WORK ORDER:
Write out the material in full, matching each line exactly.

EXTRACTED RECORDS:
========

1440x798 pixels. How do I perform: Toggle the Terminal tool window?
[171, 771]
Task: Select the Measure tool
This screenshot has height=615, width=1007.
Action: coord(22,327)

========

OUTPUT:
1440x798 pixels. How do I perform: Toggle the Terminal tool window?
[171, 771]
Task: Select the Measure tool
This screenshot has height=615, width=1007.
Action: coord(22,327)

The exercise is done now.